En el marco del conflicto que atraviesa la empresa Verónica, trabajadores junto al gremio ATILRA vienen desarrollando una serie de acciones gremiales, administrativas y judiciales con el objetivo de defender los puestos laborales y reclamar el cumplimiento de obligaciones salariales y previsionales.
Entre las principales medidas, se destacan audiencias realizadas ante la Secretaría de Trabajo de la Nación y el Ministerio de Trabajo de la provincia de Santa Fe, donde se denunció un lock out patronal. En dichas instancias, los trabajadores dejaron constancia de su disposición a retomar tareas de manera inmediata, siempre que la empresa garantice la provisión de materia prima e insumos —actualmente inexistentes— y abone los salarios adeudados.

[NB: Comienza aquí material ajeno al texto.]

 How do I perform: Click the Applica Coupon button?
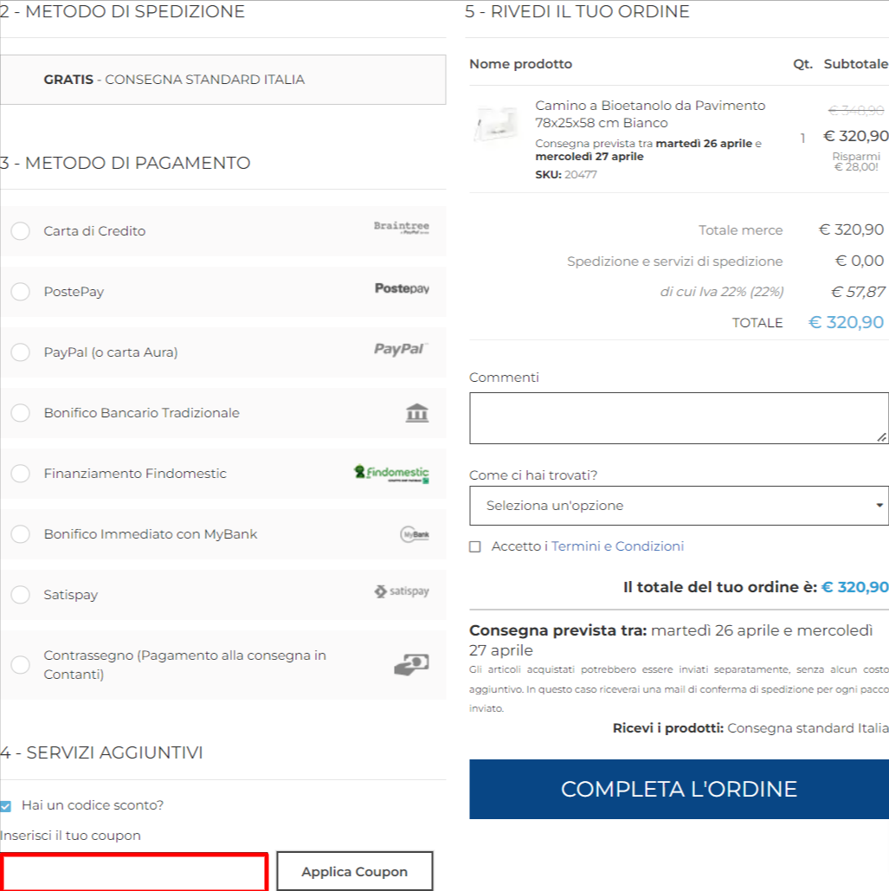click(354, 872)
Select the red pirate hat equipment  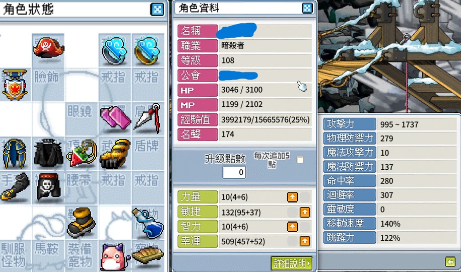click(48, 48)
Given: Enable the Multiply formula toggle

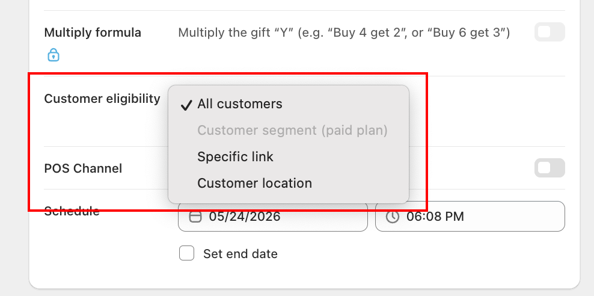Looking at the screenshot, I should 550,32.
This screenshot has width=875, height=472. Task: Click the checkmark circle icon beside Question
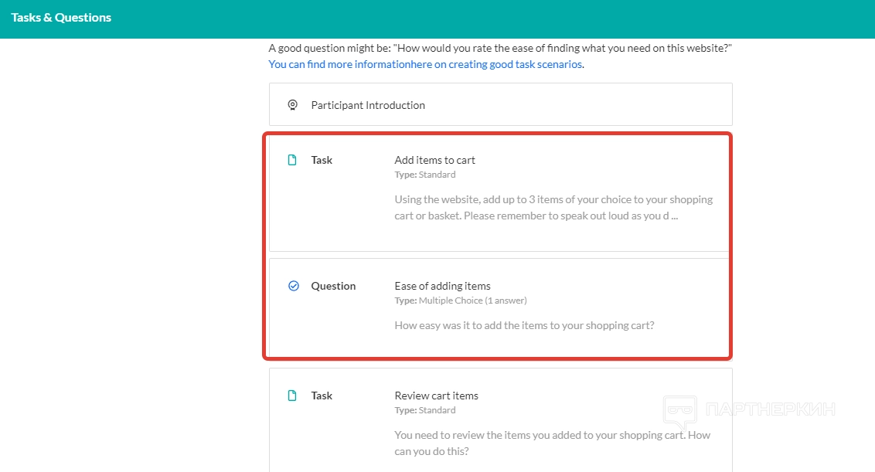pos(293,286)
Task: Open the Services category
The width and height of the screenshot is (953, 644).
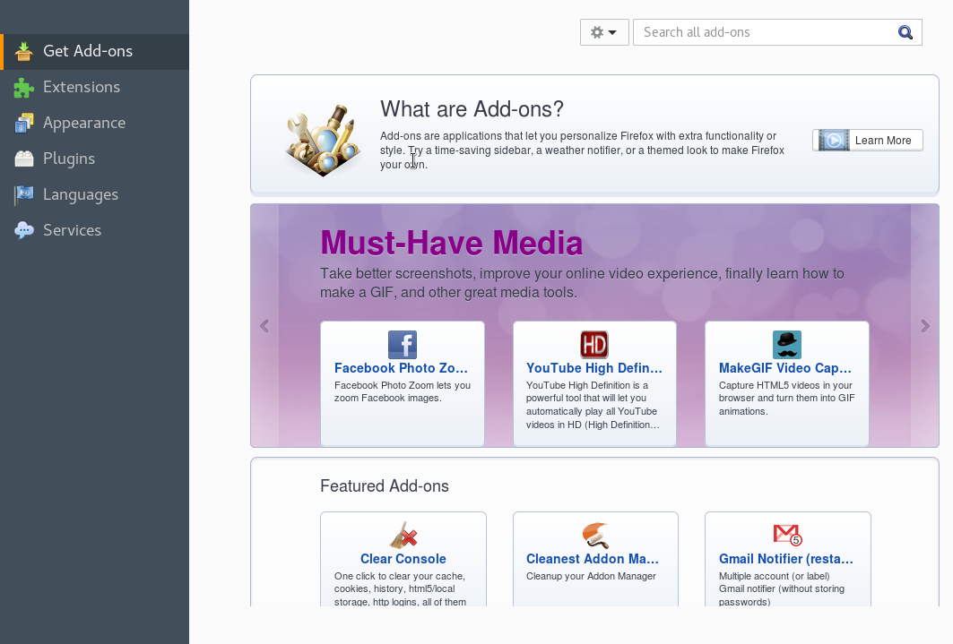Action: [x=72, y=230]
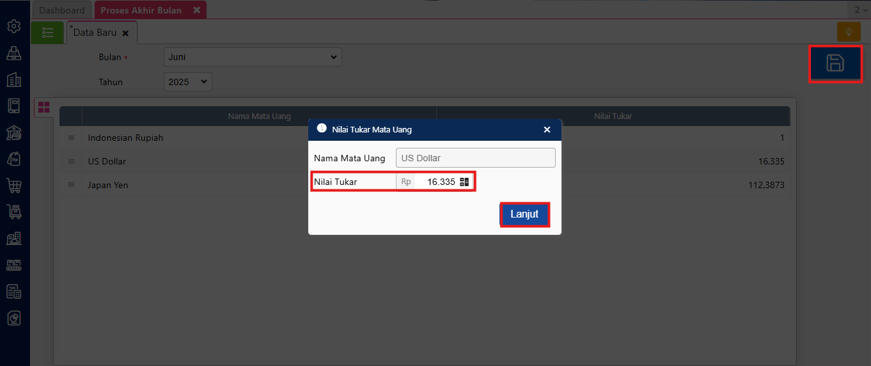Open the pie chart report sidebar icon

pos(13,318)
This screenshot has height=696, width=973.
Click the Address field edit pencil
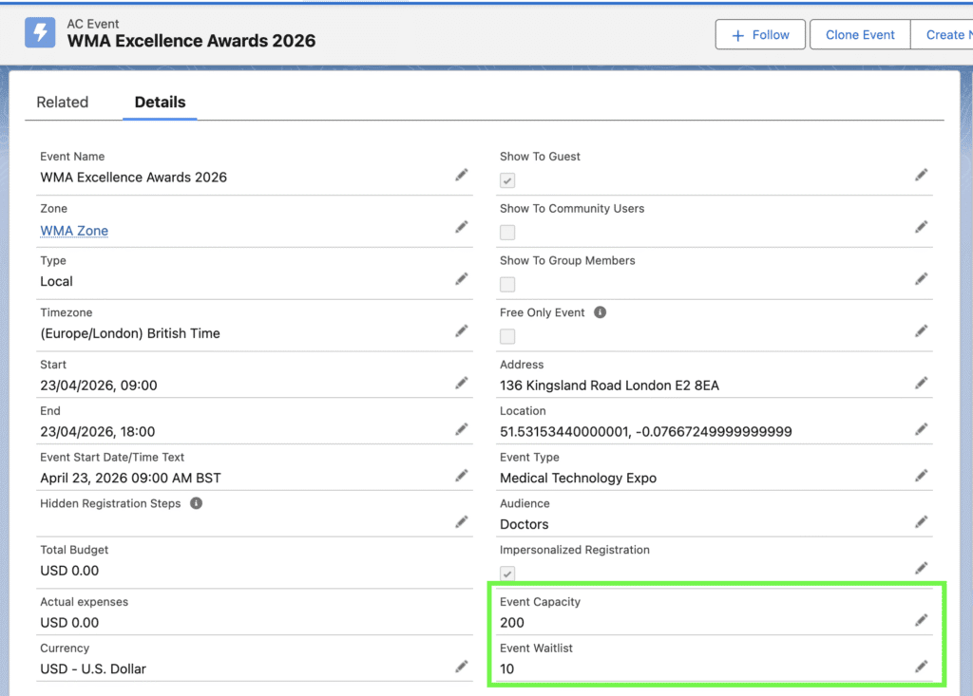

Desde el gremio también sostienen que la crisis no responde a factores económicos o financieros derivados del contexto macroeconómico, sino a decisiones de los directores y accionistas, que —según denuncian— podrían encubrir maniobras ilegales.
En ese sentido, se impulsó una denuncia y querella criminal radicada en el Juzgado Federal Criminal y Correccional N° 1 de San Isidro, a cargo de la jueza Sandra Arroyo Salgado.
La presentación apunta a investigar presuntas irregularidades en el cumplimiento de obligaciones de la seguridad social, incluyendo la retención indebida de aportes descontados a los trabajadores. La Justicia ya ordenó medidas para verificar los hechos, ampliando la investigación a otros posibles ilícitos vinculados al pago de salarios y decisiones empresariales.
Paralelamente, el gremio y los trabajadores colaboran con una investigación por presunta estafa que lleva adelante el Ministerio Público de la Acusación, con intervención del fiscal Loyola en la ciudad de Rafaela, aportando documentación requerida sobre el conflicto.
Además, se promovieron acciones judiciales para reclamar deudas que la empresa mantiene con entidades vinculadas al sector, como OSPIL y AMPIL, cuya situación afecta la prestación de servicios de salud a afiliados. También se impulsa el inicio de demandas individuales para que los trabajadores reclamen el pago de salarios adeudados, con asesoramiento legal del gremio y la posibilidad de solicitar medidas cautelares sobre los activos de la empresa.
En el plano gremial, se redactaron y distribuyeron telegramas laborales para exigir el pago de haberes y rechazar una propuesta de la empresa que planteaba la reducción del 50% de la jornada laboral y de los salarios, medida considerada ilegal por los trabajadores.
Asimismo, se realizaron constataciones notariales y administrativas en los distintos establecimientos de la firma, con participación de delegados y dirigentes sindicales, a fin de dejar registro del estado de cada planta.
Por otro lado, se informó sobre contactos informales con supuestos interesados en hacerse cargo de la empresa, aunque las propuestas fueron rechazadas por carecer de formalidad y no garantizar derechos básicos como el respeto por la antigüedad, el pago de salarios adeudados o indemnizaciones.
Finalmente, desde ATILRA remarcaron que, pese a los reiterados intentos de diálogo, los responsables de la empresa no han dado respuestas concretas ni presentado un plan para reactivar la producción, lo que profundiza la incertidumbre de los trabajadores. En ese contexto, destacaron el acompañamiento gremial, legal e institucional, así como el respaldo del conjunto de la industria lechera frente a la situación.